> _Document section_:
## Begin

Collections

In this small section we will examine a rather small, but important part of the library. Found under stream_graph.collections, there are 5 collections under the names of NodeCollection, LinkCollection, TimeGenerator, TimeCollection, TimeSparseCollection.

Key-Collections

NodeCollection and LinkCollection are dictionaries, from whose definition we want to signify that their keys are nodes or links, respectively. Differently with dictionaries, iterating over a node-collection returns the items of the dictionary, that is a tuple of key and value. Also a map method, provided a function can transform all values of the dictionary according to their keys and values.

Time-Collections

Time collections have as their root the TimeGenerator. This object represents a generator of time-value tuples ascending in time. It can be both instantaneous or discrete. If time-tuples are instantaneous the generator represents insants of the form (time-instant, value). In case time generators are not instantaneous, there exist two different representations depending on the case, which can both be conceived as representations of step functions. The logic in both, is that the time-element of the tuple represents the start of an interval. Whenever a new-element is introduced, we expect a new value. If this time-element is discrete then it correspond to a valid integer. In the opposite case, it corresponds to a tuple containing a timestamp and a boolean value describes, if the given value, is contained in this time-stamp or not. In order to show by example how this interval looks like, let’s take the classic heavy-side function.

../_images/heavy-side.svg

If we want to represent this function in the whole span that it is plotted, its representation in the discrete time would be: (-2, 0), (0, 0.5), (1, 1), whereas in continuous ((-2, True), 0), ((0, True), 0.5), ((0, False), 1).

Moreover the tg.merge method, merges another time-generator with common time signature with the original to a new one, provided a measure function, that combines their values. Also as in the case of key-collections their exists a tg.map method, that tranforms transforms the value of a time-value pair, based on a given function.

## End

> _Raw data_:
## Begin

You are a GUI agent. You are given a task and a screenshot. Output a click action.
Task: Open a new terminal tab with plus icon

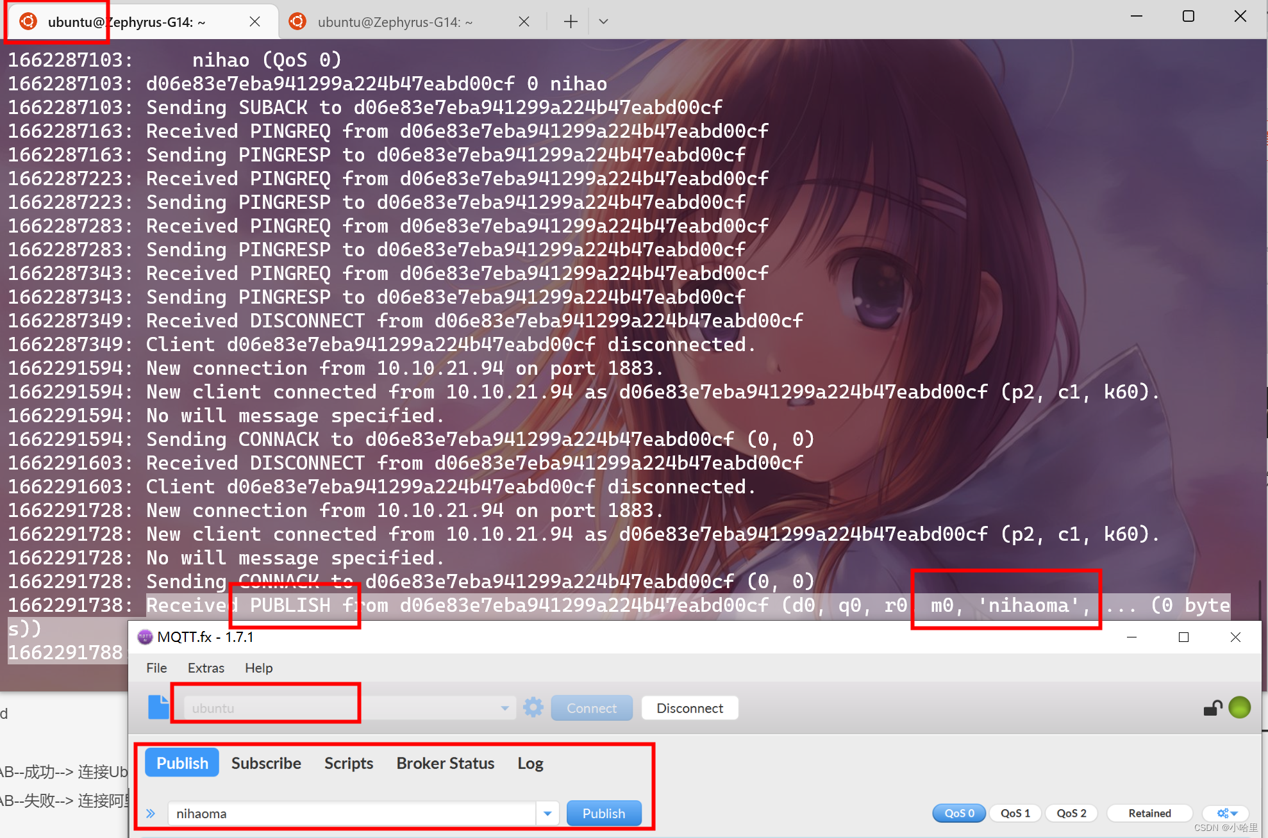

## End

> _Given task 1_: Name every collection that the stream_graph collections text says is found under stream_graph.collections.
> _Given task 2_: Resume the text on stream_graph collections from the point where it ends.
The material has no connection to the stream_graph collections text.

> _Written response 1_: NodeCollection, LinkCollection, TimeGenerator, TimeCollection, TimeSparseCollection

> _Written response 2_:
The Time-Collection object takes an iterator, which it transforms to a Time-Generator and then stores it as a list. We can take advantage of a sorted list of time-elements, by providing binary-search functions, such as search_time, which given a time-element returns the index of a match (or None if we have no-match) and get_at, which returns an element or a not_found value.

Finally the TimeSparseCollection allows to store information, that are the changes of a step function instead of its values. It operates only with set-objects and takes a function as input called a caster, which casts the accumulated set at each time-element, when iterated. It’s input is a tuple of three elements, a time-element (it is applied only in non-instantaneous cases) a value that is a set and boolean variable signifying if this value should be added or removed from a main current set value holder.

Data-Cube

A data-cube is a certain abstraction of a objects with keys, as well as instantaneous-time-objects. If initialized the data-cube is basically an n-dimensional array of interactions, that have a certain value. Based on this idea Audrey Wilmet and Robin Lamarche Perrin, formalized a set of measures in this data-structure translatable from the instantaneous-weighted-temporal-linkset in their paper for Multidimensional Outlier Detection in Twitter, which has (for now) a minimal but general implementation in this package.